"That world! These days it's all been erased and they've rolled it up like a scroll and put it away somewhere. Yes, I can touch it with my fingers. But where is it?"
This world, rolled up and put away, is the one of hard core hippie drug use from the late 1960s described so elegiacally in Denis Johnson's weird gem of a novel, Jesus Son. The novel (published in 1992, many years after the Woodstock Utopia dream puffed out its last cloud of highfalutin swag joy) is barely that: it's a collection of interconnected stories centering around the experiences of an unreliable narrator, never quite named, but known in some circles as Fuckhead. He scores drugs, makes out with girls, gets in trouble, works low-wage graveyard shifts, and hitchhikes around the Midwest. Our vision of ultra-sixties sinning rarely veers towards small town Kansas street corners, but the fact it does here makes the stories all the more special.

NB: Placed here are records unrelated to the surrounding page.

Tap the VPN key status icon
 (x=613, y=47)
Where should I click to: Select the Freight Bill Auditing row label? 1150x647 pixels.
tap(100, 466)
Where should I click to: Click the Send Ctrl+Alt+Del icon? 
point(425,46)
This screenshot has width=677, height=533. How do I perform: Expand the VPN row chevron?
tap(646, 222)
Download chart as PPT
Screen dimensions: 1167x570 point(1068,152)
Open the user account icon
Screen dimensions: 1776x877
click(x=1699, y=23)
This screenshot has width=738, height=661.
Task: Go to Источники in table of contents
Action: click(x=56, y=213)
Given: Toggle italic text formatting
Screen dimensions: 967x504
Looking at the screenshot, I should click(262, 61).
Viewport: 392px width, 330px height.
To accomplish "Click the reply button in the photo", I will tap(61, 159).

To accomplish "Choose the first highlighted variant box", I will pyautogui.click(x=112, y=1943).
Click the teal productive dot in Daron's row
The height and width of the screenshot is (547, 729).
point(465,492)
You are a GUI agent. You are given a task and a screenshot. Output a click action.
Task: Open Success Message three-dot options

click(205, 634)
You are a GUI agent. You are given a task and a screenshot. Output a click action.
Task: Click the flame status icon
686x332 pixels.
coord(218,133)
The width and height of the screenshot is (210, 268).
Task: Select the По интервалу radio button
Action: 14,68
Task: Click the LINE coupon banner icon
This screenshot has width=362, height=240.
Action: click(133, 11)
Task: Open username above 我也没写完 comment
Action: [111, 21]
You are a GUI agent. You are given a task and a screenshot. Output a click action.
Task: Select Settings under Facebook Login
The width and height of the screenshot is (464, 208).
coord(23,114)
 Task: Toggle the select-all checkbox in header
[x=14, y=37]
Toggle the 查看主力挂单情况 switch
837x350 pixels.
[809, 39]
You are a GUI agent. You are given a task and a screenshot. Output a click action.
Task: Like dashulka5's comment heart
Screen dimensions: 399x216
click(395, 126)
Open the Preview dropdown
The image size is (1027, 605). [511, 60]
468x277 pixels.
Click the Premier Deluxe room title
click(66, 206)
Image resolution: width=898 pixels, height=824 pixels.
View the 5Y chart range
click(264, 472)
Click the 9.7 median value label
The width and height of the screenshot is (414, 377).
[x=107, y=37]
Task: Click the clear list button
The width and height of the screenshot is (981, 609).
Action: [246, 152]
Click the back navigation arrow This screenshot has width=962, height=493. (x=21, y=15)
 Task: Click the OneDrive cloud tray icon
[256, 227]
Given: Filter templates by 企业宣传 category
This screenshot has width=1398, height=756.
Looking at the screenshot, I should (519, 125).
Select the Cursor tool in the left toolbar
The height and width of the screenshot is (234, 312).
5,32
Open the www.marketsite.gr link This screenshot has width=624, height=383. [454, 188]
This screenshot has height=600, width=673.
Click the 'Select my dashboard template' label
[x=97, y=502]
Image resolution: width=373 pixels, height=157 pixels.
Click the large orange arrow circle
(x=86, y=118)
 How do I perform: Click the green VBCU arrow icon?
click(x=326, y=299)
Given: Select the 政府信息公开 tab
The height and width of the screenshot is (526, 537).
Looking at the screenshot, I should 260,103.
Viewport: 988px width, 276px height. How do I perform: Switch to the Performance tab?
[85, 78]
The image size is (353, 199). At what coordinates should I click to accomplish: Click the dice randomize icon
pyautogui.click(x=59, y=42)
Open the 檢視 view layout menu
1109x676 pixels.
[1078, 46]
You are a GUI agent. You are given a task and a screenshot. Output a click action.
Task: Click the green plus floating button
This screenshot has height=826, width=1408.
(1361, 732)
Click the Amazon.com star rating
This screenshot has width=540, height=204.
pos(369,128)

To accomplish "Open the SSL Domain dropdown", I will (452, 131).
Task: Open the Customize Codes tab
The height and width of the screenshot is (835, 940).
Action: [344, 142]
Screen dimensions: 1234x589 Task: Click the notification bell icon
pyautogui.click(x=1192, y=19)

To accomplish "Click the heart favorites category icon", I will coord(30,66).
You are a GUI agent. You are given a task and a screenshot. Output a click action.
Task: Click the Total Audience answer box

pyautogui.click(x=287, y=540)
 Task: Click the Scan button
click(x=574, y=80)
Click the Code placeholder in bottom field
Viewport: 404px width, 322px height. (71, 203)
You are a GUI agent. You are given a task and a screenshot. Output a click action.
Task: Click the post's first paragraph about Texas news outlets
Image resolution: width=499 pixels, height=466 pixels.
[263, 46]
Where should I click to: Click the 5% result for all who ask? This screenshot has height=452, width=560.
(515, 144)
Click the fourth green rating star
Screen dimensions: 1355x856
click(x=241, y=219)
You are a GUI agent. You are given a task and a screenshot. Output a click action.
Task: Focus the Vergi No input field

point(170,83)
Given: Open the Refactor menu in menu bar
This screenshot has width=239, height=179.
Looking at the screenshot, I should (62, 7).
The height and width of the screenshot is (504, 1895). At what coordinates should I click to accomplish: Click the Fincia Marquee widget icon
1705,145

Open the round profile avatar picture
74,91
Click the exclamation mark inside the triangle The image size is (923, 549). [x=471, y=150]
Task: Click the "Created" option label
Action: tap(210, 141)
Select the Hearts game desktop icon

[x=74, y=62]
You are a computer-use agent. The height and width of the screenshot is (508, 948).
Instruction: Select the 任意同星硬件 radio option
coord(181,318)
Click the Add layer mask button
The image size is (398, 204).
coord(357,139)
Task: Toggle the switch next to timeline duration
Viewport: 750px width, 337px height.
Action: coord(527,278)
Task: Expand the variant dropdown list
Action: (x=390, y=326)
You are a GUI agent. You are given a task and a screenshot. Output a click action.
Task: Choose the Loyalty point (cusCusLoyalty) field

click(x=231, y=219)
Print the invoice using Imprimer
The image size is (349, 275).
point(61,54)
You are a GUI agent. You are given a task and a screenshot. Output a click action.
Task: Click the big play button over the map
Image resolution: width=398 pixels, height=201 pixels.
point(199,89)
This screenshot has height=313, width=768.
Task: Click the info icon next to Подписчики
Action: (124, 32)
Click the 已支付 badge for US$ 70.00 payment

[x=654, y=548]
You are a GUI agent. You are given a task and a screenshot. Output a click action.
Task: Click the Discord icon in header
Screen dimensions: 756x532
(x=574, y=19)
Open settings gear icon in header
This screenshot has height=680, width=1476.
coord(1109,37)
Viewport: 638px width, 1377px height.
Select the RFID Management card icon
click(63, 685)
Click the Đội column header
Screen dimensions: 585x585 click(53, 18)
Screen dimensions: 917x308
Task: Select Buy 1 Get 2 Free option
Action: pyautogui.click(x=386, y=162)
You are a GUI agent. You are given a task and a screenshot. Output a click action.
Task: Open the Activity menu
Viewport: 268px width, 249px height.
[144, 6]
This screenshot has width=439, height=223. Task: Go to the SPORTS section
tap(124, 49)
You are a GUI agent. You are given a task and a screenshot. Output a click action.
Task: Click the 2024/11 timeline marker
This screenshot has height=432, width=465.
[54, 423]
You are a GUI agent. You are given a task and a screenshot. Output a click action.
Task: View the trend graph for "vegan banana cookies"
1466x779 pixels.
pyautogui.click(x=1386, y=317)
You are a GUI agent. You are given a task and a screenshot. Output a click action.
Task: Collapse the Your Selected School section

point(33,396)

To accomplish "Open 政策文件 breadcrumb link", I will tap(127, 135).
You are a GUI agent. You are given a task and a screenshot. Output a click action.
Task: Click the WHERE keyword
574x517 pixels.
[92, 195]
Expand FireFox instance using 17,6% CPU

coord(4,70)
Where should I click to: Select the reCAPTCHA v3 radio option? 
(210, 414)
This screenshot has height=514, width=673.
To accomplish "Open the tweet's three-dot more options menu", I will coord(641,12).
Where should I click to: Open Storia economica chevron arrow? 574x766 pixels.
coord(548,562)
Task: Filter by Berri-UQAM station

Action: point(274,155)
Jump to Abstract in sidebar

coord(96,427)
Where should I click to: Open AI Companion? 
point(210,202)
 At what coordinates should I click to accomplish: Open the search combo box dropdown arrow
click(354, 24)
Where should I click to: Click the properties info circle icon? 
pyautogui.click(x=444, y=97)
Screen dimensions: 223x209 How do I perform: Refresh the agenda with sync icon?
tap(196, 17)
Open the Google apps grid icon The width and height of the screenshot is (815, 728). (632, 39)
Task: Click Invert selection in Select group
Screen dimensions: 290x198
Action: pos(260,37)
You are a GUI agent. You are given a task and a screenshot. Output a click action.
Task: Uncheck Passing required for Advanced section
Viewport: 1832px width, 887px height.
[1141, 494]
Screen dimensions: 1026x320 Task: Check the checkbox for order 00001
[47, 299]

Besides the fact stories like "Car Crash While Hitchhiking" and "Emergency" feature irresponsible narcotics use, Jesus Son is not for everyone due to its resistance to narrative conventions. It's about Fuckhead and his journey from young adult screwup to rehabilitating himself and getting a job and maybe a girlfriend. The prose is gorgeous, pointed, true, and epigrammatic. Describing his buddy on his court date: "He'd looked in his lawyer's eyes and fathomed it would be a short trial." Our narrator on leaving the TV on during casual sex: "But I was afraid to make love to her without the conversations and laughter from that false universe playing in our ears, because I didn't want to get to know her very well, and didn't want to be bridging any silences with our eyes." And Fuckhead on the diaspora of his drug buddies, either dying off or getting clean, but the good times as they knew them gone: "Sometimes what I wouldn't give to have us sitting in a bar again at 9am telling lies to one another, far from God."
Perhaps the best story in the collection does not concern drugs at all, but Fuckhead making a go at reality in suburban Arizona. His days are filled with Narcotics Anonymous meetings and he works at Beverly Home, a hospital for the aged and infirm, caring for patients whose deformities "made God look like a senseless maniac." Besides writing their monthly newsletter, he makes them feel human by sharing with them his smile, his charisma, and his capacity to listen. He dates a dwarf and later a cripple, meanwhile falling in love with a woman's mellifluous voice on his bus route. She sings in the shower and every day he stops to listen. He grows braver, risking more to see and hear. He realizes she and her husband are Mennonites, a conservative splinter group of Christianity famous for its Old World traditions. He spies her naked and hopes to catch her making love, but instead discovers the couple quarreling. It is nighttime and the woman flings the curtain aside with the narrator below on the other side of the window: "My face wasn't two feet from hers, but it was dark out and she could only have been looking at her own reflection, not at me... I thought I heard her weeping. I could have touched a teardrop, I stood that close." But the husband approaches her with contrition, offering to wash her feet and she for a moment resists accepting his move: "She didn't move for a while, not perhaps for a full minute, which seemed like a very long time to me outside in the dark with a great loneliness and the terror of a whole life not yet lived, and the TVs and garden sprinklers making the noises of a thousand lives never to be lived, and the cars going by with the sound of passage, movement, untouchable, uncatchable."
I suppose you call call Jesus Son a coming-of-age book. Youth is a folly but the great folly for the young might be not getting into enough trouble. "The cards were scattered on the table, face up, face down, and they seemed to foretell that whatever we did to one another would be washed away by liquor or explained away by sad songs." Perhaps we can learn about ourselves best while doing our worst. The poetry of youth is written in our errors. As important as an education is no one writes a beautiful song about straight A's. We have time enough to be wise and careful and if we're lucky, many years to look back. Perhaps the hero of Jesus Son took his sprint through the darkness a bit far, but his survival made him a better man. I've long traded on my own youthful catastrophes as good storytelling, having learned that while life gives and takes, you're often lucky enough for second chances. And what they say about sadness being integral to understanding happiness might hold true for the inner peace of growing old. It's possible that there is nothing truly to regret save for having not lived. Live and learn, your elders tell you. Truth.